Kur’ân-ı Kerîm’de “rezk” kavramı birkaç âyette
“yedirmek, nasiplendirmek; yiyecek” anlamında insana nisbet edilmiş, elliyi
aşkın yerde fiil kalıplarıyla, elliye yakın yerde de “rızk” şekliyle Allah’a
izâfe edilmiş. Birçok âyette insana, onun bilgi alanına giren ve girmeyen sayısız
canlıya verilen nimetlerin Allah’ın varlığı, birliği, kudreti, irade ve
merhametinin alâmetleri olduğu belirtilmekte, insanlardan bu nimetlerin
sahibini tanımaları ve ellerindeki imkânlardan başkalarını da faydalandırmaları
istenmekte.
Ondan fazla âyette Allah’ın dilediği kimselerin
rızkını bollaştırdığı, dilediklerininkini daralttığı, bazan da hesapsız verdiği
ifade edilmiş (M. F. Abdülbâkī, el-Muʿcem, “rzḳ” md.). Beş âyette “râzık” ismi
“hayrü’r-râzikīn” (rızık verenlerin en hayırlısı) terkibiyle zât-ı ilâhiyyeye
izâfe edilmiş. Bu terkibin yer aldığı âyetlerin bir kısmında rızık kavramı
“yiyecek ve içecek dahil olmak üzere maddî servet ve nimetler”, bir kısmında
ise “dünya ve âhiret hayatına yönelik mânevî değerler, cennetteki imkânlar”

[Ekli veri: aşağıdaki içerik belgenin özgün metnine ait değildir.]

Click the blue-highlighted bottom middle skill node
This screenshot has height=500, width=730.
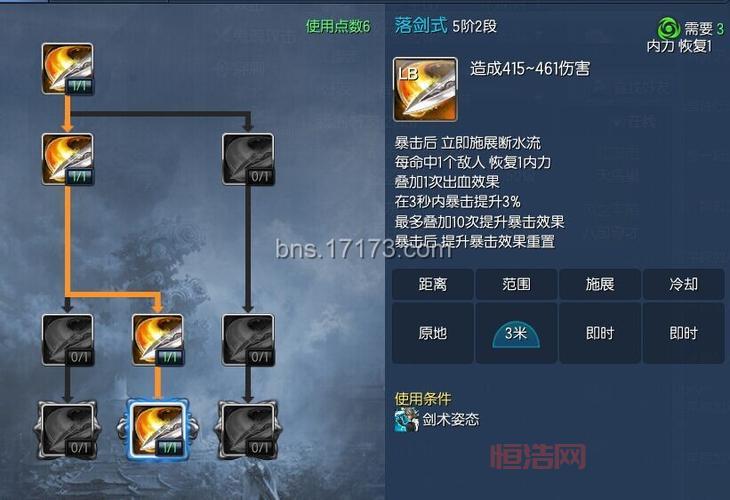point(158,430)
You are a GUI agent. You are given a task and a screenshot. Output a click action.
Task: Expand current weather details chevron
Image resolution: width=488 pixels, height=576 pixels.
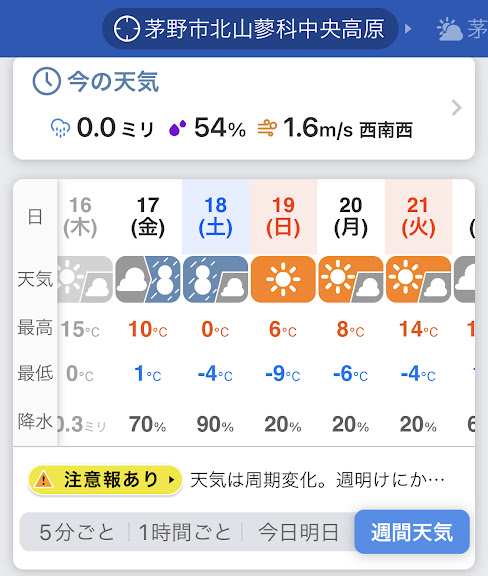(456, 108)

mânasına gelmekte (el-Mâide 5/114; el-Hac 22/58; el-Mü’minûn 23/72; Sebe’
34/39; el-Cum‘a 62/11).
Bu açıdan bakıldığında Kur’an’da geçen rızık kavramının konuları lutuf ve bağış, yağmur, yiyecek, meyve, cennetteki imkânlar vb. hususları içerdiği görülür (krş. İbnü’l-Cevzî, s. 324-326). Rezzâk ismi İbn Mâce ve Tirmizî’nin esmâ-i hüsnâ rivayetinde yer almakta (“Duʿâʾ”, 10; “Daʿavât”, 82). Birçok hadis rivayetinde “rezk” kavramının maddî ihtiyaçların yanı sıra mânevî değer ve mükâfatlar konumunda kullanıldığı görülür.[1]
'O' bütün mahlukatın ruhi ve bedeni rızkını veren ve ihtiyacını karşılayan, Maddî-manevî her çeşit rızkı ve rızık verdiklerini yaratan, bol nimet, maddî ve manevî rızık veren, gıdalanan herkesi rızıklandıran, Yaratılmışlara, faydalanacakları şeyleri ihsân ve ikram eden' anlamına geliyor.
MÂ’ÛN SÛRESİ: 7 âyet.
Nüzul sırasına göre on yedinci, mushaftaki sıraya göre yüz yedinci sûredir.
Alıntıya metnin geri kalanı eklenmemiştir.